## AIM OF THE TASK
Write out each line of the entries exactly, starting at the first and finishing with the line that contains "Create account (1232, 630)".

[Stored data entries]
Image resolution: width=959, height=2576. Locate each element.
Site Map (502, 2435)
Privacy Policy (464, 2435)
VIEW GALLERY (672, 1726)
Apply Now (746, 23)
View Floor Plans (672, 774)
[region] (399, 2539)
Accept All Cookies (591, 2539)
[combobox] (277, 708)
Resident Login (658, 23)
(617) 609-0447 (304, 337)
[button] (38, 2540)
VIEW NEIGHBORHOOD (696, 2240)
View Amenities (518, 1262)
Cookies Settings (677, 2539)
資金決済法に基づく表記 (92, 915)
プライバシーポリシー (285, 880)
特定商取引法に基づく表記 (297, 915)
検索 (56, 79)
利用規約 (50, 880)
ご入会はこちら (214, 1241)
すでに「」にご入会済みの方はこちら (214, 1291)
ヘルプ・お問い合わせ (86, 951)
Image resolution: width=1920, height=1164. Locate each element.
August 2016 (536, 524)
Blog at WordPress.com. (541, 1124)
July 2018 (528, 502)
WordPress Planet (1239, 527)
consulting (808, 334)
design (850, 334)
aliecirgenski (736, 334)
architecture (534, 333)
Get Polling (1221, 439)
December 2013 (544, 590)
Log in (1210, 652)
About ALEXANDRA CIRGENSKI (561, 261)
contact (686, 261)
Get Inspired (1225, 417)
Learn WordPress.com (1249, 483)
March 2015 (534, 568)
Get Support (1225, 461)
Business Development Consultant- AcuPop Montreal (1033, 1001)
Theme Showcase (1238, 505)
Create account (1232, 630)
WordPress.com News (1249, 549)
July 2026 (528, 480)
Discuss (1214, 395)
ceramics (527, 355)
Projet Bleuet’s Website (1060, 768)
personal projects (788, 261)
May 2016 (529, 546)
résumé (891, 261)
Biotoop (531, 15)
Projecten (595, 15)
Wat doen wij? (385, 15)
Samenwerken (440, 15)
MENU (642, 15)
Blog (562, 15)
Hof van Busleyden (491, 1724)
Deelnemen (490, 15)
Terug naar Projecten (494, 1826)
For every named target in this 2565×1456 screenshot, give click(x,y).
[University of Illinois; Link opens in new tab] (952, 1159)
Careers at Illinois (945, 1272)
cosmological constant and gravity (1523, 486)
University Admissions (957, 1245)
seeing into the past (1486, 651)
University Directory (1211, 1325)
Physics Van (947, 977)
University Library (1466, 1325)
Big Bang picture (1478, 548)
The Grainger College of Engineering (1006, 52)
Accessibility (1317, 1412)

## TASK RESPONSE
Image resolution: width=959, height=2576. Locate each element.
Site Map (502, 2435)
Privacy Policy (464, 2435)
VIEW GALLERY (672, 1726)
Apply Now (746, 23)
View Floor Plans (672, 774)
[region] (399, 2539)
Accept All Cookies (591, 2539)
[combobox] (277, 708)
Resident Login (658, 23)
(617) 609-0447 (304, 337)
[button] (38, 2540)
VIEW NEIGHBORHOOD (696, 2240)
View Amenities (518, 1262)
Cookies Settings (677, 2539)
資金決済法に基づく表記 (92, 915)
プライバシーポリシー (285, 880)
特定商取引法に基づく表記 (297, 915)
検索 (56, 79)
利用規約 (50, 880)
ご入会はこちら (214, 1241)
すでに「」にご入会済みの方はこちら (214, 1291)
ヘルプ・お問い合わせ (86, 951)
Image resolution: width=1920, height=1164. Locate each element.
August 2016 (536, 524)
Blog at WordPress.com. (541, 1124)
July 2018 (528, 502)
WordPress Planet (1239, 527)
consulting (808, 334)
design (850, 334)
aliecirgenski (736, 334)
architecture (534, 333)
Get Polling (1221, 439)
December 2013 (544, 590)
Log in (1210, 652)
About ALEXANDRA CIRGENSKI (561, 261)
contact (686, 261)
Get Inspired (1225, 417)
Learn WordPress.com (1249, 483)
March 2015 (534, 568)
Get Support (1225, 461)
Business Development Consultant- AcuPop Montreal (1033, 1001)
Theme Showcase (1238, 505)
Create account (1232, 630)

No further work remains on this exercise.